[Start of RECORDS PROVIDED]

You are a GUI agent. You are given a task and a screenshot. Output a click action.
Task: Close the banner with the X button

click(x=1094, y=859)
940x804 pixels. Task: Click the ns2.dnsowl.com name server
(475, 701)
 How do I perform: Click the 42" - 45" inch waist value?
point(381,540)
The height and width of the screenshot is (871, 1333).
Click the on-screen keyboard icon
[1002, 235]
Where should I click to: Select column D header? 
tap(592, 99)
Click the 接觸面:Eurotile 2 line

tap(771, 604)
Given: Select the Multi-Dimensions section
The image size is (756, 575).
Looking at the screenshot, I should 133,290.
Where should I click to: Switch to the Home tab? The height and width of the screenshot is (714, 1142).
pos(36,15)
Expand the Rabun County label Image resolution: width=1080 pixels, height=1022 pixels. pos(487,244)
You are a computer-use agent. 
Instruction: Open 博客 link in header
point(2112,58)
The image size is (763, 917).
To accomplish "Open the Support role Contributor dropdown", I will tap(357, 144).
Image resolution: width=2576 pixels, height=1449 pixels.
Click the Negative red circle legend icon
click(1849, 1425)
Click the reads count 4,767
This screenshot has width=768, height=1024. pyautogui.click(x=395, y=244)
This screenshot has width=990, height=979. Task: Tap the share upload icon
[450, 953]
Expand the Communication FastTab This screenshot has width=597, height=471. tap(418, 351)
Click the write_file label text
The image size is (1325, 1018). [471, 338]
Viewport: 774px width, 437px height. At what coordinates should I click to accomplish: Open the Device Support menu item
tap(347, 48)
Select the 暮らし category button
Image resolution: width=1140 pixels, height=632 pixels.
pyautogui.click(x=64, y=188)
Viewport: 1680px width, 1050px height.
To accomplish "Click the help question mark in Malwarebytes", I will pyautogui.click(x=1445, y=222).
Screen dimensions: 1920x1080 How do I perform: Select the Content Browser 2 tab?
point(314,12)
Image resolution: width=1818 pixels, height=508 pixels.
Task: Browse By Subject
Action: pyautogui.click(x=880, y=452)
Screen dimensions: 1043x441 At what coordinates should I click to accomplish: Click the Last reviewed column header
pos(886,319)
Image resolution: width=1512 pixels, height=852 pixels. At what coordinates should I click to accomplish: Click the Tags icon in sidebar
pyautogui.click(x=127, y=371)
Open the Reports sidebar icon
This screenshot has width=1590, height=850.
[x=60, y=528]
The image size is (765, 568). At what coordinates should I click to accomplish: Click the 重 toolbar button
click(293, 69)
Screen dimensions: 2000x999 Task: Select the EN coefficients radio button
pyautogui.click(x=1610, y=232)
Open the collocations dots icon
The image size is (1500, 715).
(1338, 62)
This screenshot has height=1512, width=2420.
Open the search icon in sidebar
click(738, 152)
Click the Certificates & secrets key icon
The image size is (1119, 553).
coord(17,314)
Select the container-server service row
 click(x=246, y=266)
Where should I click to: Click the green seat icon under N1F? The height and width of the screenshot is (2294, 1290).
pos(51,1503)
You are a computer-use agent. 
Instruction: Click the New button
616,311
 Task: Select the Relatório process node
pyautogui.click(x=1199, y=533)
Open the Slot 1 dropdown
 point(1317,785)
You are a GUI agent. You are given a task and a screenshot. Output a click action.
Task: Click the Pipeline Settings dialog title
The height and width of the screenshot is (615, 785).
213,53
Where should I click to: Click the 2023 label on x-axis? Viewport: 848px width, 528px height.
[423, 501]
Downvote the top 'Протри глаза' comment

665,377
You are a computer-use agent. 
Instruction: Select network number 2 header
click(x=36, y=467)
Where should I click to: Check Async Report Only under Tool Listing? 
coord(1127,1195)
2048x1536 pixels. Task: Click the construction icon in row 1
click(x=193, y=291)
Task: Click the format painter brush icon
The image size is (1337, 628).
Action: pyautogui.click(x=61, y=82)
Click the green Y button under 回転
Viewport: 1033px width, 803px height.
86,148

[End of RECORDS PROVIDED]

(PROBLEM) Copy the records from the line with "Select the container-server service row" to the line with "click(x=36, y=467)", substituting "drop-down list" for "dropdown" and leaving everything else unchanged.

(THE REPLY)
Select the container-server service row
 click(x=246, y=266)
Where should I click to: Click the green seat icon under N1F? The height and width of the screenshot is (2294, 1290).
pos(51,1503)
You are a computer-use agent. 
Instruction: Click the New button
616,311
 Task: Select the Relatório process node
pyautogui.click(x=1199, y=533)
Open the Slot 1 drop-down list
 point(1317,785)
You are a GUI agent. You are given a task and a screenshot. Output a click action.
Task: Click the Pipeline Settings dialog title
The height and width of the screenshot is (615, 785).
213,53
Where should I click to: Click the 2023 label on x-axis? Viewport: 848px width, 528px height.
[423, 501]
Downvote the top 'Протри глаза' comment

665,377
You are a computer-use agent. 
Instruction: Select network number 2 header
click(x=36, y=467)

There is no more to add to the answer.